In a recent Rackside Chat, ASA/Racklive’s SVP of Systems and Solutions, Ruban Kanapathippillai, spoke with Western Digital’s Director of Product Management, Mark Pastor, about how AI is transforming storage needs and how disaggregated infrastructure is enabling greater performance and scalability across industries.
Rethinking Storage for AI Workloads
AI workloads are fundamentally different from traditional enterprise applications. Each stage in training, inference, and generative output places distinct demands on infrastructure, especially when it comes to storage.
Training involves processing massive datasets, making high-capacity, cost-effective solutions like HDD-based JBODs ideal. Inference, on the other hand, requires fast, real-time responsiveness and benefits most from low-latency, high-IOPS flash storage. As for generative output, depending on the application, it often cycles back to long-term archival storage where capacity again becomes the priority.
To meet these varying needs, Western Digital offers a tailored portfolio like Ultrastar Data102 JBODs for scalable capacity, and OpenFlex for performance at scale. This balanced approach ensures that organizations can handle everything from data-heavy model training to ultra-responsive edge inference with the right storage in place.
Why Disaggregated Storage Is the Future
Traditional server designs often tie compute and storage together, limiting flexibility. As compute components like GPUs evolve rapidly, replacing full server stacks becomes costly and inefficient.
Western Digital’s solution is a disaggregated architecture, where storage and compute scale independently. The OpenFlex platform, using NVMe-over-Fabrics, delivers performance comparable to locally attached storage while remaining fully modular. This model enables faster refresh cycles for compute while preserving long-term investment in storage.

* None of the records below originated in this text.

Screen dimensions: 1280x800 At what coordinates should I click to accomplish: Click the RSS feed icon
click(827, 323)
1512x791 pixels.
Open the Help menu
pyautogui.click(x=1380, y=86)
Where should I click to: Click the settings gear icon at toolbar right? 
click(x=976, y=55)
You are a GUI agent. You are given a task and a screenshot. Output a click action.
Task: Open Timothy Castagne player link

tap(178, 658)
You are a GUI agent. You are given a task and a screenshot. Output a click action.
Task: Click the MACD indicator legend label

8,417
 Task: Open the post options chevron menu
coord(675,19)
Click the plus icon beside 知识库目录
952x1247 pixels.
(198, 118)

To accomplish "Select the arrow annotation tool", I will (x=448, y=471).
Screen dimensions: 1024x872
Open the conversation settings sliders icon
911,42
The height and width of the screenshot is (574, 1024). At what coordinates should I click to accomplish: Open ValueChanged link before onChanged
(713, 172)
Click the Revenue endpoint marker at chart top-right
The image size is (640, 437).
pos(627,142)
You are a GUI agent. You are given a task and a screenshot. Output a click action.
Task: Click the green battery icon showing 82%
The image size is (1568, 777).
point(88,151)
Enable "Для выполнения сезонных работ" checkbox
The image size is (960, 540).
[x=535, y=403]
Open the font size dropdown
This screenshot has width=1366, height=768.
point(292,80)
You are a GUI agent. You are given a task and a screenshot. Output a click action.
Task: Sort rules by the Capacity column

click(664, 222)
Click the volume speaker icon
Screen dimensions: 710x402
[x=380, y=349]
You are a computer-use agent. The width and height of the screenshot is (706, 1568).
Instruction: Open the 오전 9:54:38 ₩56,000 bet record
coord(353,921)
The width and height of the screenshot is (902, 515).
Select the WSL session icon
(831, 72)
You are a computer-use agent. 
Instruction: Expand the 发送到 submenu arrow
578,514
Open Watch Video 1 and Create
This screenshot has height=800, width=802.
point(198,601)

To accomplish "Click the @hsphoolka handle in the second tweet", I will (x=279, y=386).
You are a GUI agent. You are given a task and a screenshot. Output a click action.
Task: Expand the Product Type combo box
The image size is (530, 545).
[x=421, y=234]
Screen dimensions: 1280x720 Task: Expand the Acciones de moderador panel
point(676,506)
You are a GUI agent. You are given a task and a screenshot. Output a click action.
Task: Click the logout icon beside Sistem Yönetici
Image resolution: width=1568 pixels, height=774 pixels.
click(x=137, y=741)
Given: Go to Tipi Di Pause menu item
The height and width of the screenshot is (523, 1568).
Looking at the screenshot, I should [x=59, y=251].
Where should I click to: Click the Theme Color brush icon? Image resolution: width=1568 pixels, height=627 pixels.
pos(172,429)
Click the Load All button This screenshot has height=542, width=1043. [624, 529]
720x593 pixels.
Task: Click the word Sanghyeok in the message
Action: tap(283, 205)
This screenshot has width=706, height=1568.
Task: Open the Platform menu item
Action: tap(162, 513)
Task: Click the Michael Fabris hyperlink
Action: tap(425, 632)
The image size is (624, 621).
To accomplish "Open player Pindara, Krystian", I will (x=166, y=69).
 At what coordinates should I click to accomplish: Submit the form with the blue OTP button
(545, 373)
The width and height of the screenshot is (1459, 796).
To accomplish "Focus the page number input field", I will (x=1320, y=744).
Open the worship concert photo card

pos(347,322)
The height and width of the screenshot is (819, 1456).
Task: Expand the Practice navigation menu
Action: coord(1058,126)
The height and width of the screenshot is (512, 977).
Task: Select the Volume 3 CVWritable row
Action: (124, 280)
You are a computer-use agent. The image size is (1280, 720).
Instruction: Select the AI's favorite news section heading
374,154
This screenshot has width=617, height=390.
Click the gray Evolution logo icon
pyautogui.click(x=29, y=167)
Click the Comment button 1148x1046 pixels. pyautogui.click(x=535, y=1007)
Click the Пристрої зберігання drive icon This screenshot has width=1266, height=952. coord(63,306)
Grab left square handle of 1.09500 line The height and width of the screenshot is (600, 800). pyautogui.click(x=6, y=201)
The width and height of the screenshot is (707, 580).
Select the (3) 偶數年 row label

For organizations managing evolving AI workflows, this architecture offers both immediate performance gains and long-term adaptability.
Ensuring Compatibility with the OCCL
To simplify deployment and reduce integration challenges, Western Digital introduced the Open Composability Compatibility Lab (OCCL), a testing initiative that ensures third-party components like SSDs, DPUs, switches, and software tools perform seamlessly within its composable storage ecosystem.
This type of ecosystem validation is especially valuable as more enterprises shift toward open standards and modular infrastructure, where interoperability and flexibility are key to scaling effectively.
What’s Ahead in AI Infrastructure
Looking ahead, both ASA and Western Digital anticipate growing demand for modular, open, and shared infrastructure as AI workloads continue to scale. Modern storage systems must evolve to support this growth, without tying organizations to rigid architectures or rapid hardware refresh cycles.
Closing Thoughts
AI isn’t just changing the way businesses operate, it is transforming how infrastructure must be built. And storage is right at the center of that transformation.